*** Begin section ***
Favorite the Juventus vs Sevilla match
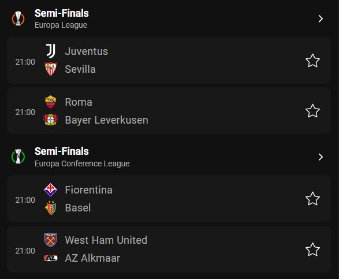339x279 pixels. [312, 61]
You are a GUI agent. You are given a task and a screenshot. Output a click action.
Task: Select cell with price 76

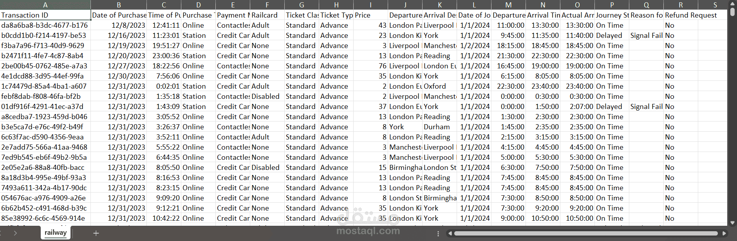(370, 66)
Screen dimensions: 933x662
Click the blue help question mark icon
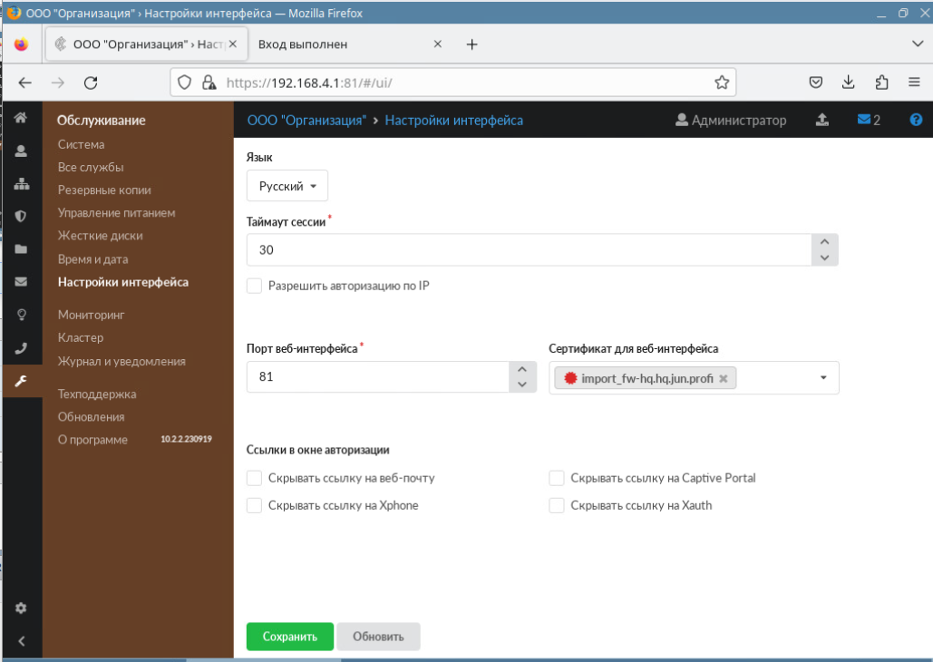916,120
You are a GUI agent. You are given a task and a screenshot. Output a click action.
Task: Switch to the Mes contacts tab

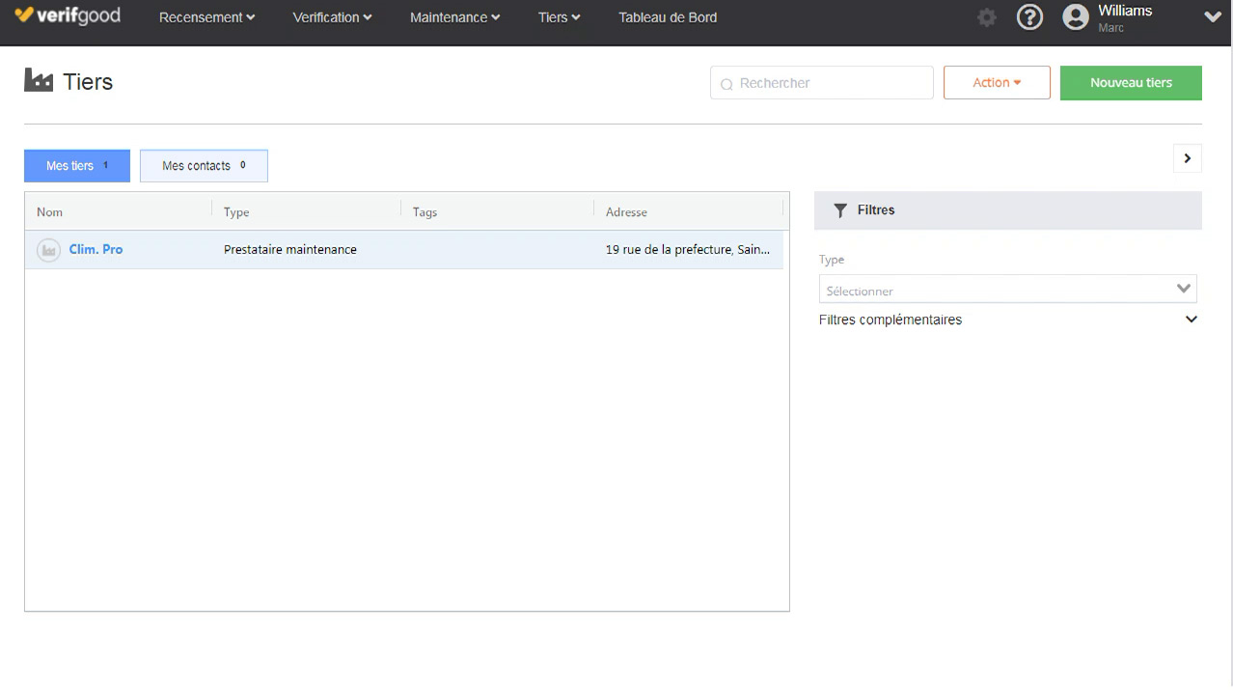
*** End section ***
*Work instructions*: The material above is to be output exactly, with each picture left out.

*Expected answer*:
Favorite the Juventus vs Sevilla match
339x279 pixels. [312, 61]
You are a GUI agent. You are given a task and a screenshot. Output a click action.
Task: Select cell with price 76

(370, 66)
Screen dimensions: 933x662
Click the blue help question mark icon
916,120
You are a GUI agent. You are given a task and a screenshot. Output a click action.
Task: Switch to the Mes contacts tab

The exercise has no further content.